A identificação de estruturas clínicas nos estudos de Jacques Lacan reorganizou uma parte dessas investigações, com desdobramentos muito recentes e relevantes. É possível dizer que as estruturas clínicas (neurose, psicose e perversão) indicam, sobretudo, diferentes modos de subjetivação, da constituição do sujeito na sua relação com a linguagem.

Mais recentemente, em alguns estudos, tais como os de Jean-Claude Maleval, o autismo é repensado na sua singularidade e se chega à formulação de uma outra estrutura clínica, uma quarta estrutura (ou seja, além da neurose, da psicose e da perversão, a do autismo). Essa reorientação é fundamental por várias razões, uma delas é que retira os autismos de uma confusão terminológica muito difundida, presente em manuais pouco polifônicos.  Diante dessa reorientação - também clínica -, importa, então, a relação autística do sujeito com a linguagem, os caminhos singulares de sua subjetivação.

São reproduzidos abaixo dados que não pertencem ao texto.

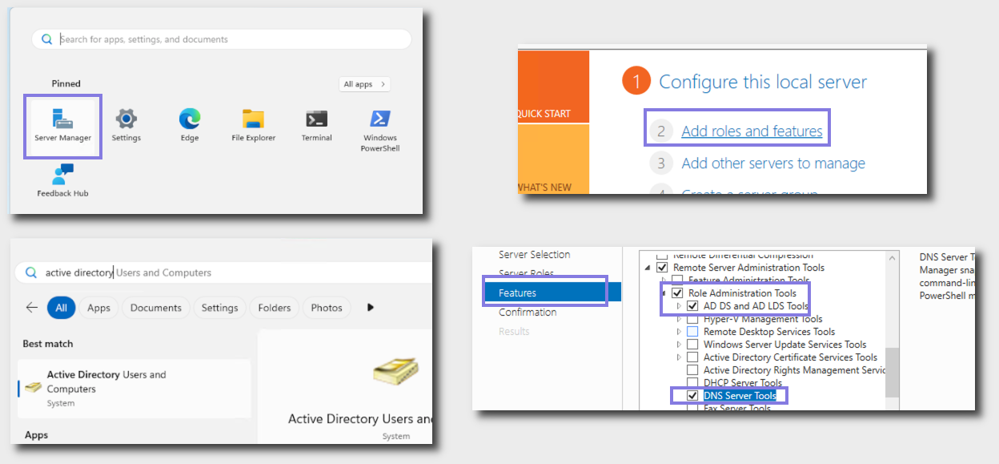The height and width of the screenshot is (464, 999).
Task: Click the back arrow in search results
Action: [x=32, y=308]
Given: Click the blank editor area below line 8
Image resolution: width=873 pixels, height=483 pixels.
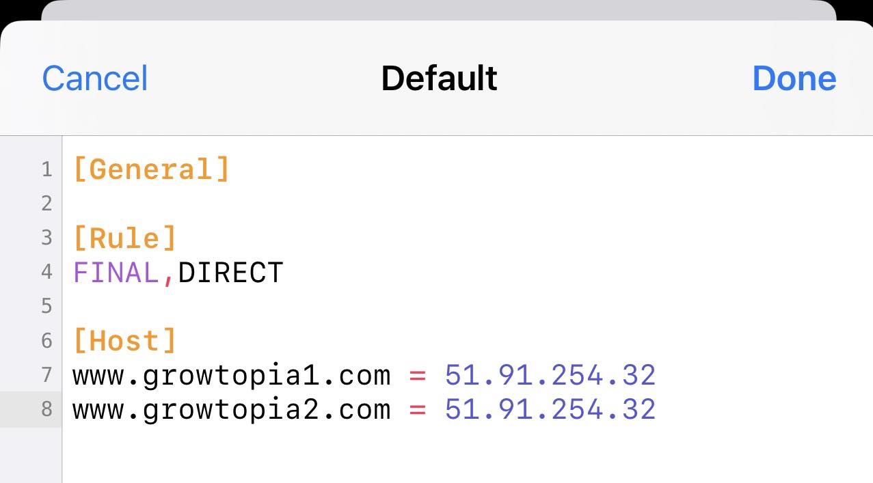Looking at the screenshot, I should pyautogui.click(x=467, y=455).
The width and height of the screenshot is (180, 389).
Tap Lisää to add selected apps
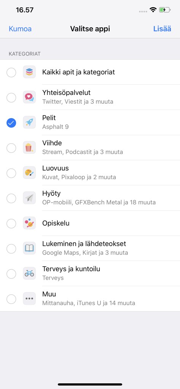[162, 29]
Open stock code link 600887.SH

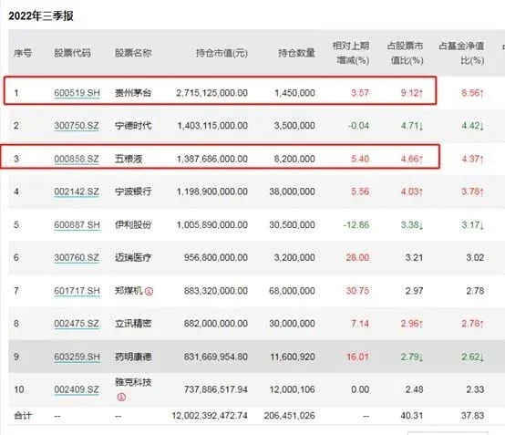pyautogui.click(x=77, y=224)
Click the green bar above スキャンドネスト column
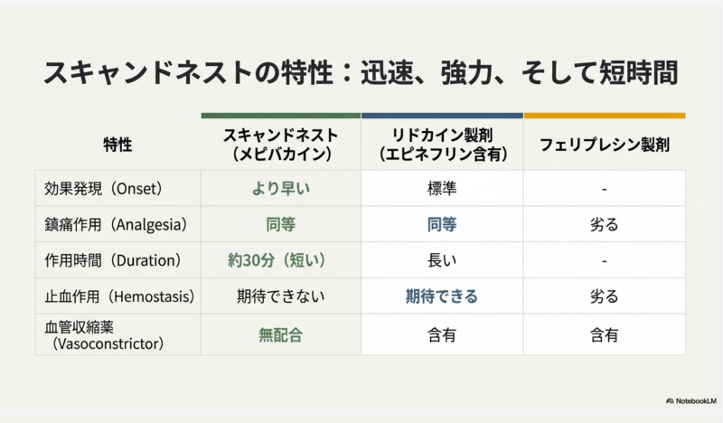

Assim, os autismos são reposicionados na experiência investigativa se comparada a situação atual àquela inicial, quando estiveram enquadrados na sintomatologia esquizo ou na linha única da métrica dos estágios.

Aos analistas e às analistas, vale dizer que esta não é/não será uma discussão somente terminológica. A discussão impacta, por assim dizer, a sua própria análise e/ou supervisão, abrindo perguntas sobre seu funcionamento autístico com a linguagem, os mundos autísticos que habitaram ou habitarão criativamente porque as estruturas clínicas tem a ver com modos mais ou menos dinâmicos do sujeito se relacionar com a linguagem e a crônica da vida cotidiana.